**Text and element pointing records**

----------

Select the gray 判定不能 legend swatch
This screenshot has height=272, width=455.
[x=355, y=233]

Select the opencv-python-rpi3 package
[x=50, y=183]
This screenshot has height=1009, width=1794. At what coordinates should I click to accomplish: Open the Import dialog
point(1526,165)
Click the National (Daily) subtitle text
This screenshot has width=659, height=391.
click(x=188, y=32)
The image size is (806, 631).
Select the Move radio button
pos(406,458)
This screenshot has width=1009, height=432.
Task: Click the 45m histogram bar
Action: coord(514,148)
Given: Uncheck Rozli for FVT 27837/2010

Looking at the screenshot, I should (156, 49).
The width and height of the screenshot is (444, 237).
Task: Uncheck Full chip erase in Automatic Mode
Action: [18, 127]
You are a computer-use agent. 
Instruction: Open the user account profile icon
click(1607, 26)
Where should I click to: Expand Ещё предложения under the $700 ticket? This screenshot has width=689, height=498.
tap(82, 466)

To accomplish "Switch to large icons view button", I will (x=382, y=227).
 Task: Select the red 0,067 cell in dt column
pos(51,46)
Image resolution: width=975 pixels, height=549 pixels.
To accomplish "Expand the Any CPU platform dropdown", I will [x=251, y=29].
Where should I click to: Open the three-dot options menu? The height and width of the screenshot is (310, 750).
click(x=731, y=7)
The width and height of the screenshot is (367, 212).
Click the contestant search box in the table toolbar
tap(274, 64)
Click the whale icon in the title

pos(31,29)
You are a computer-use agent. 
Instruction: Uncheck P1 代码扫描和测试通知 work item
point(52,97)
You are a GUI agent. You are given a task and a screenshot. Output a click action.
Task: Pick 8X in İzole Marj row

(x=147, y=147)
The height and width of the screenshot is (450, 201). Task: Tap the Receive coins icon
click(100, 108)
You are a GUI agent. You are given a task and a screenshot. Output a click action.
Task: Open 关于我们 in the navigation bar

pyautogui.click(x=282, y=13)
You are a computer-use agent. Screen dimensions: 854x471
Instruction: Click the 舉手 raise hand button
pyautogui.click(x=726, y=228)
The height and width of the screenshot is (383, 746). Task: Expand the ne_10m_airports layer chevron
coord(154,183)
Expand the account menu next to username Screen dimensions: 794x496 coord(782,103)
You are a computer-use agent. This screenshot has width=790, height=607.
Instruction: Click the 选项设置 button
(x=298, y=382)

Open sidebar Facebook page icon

----------

**What to produce**
Report how many lines of the rows contain the string "Expand", counting case, and give only that number.

**Exercise output**
4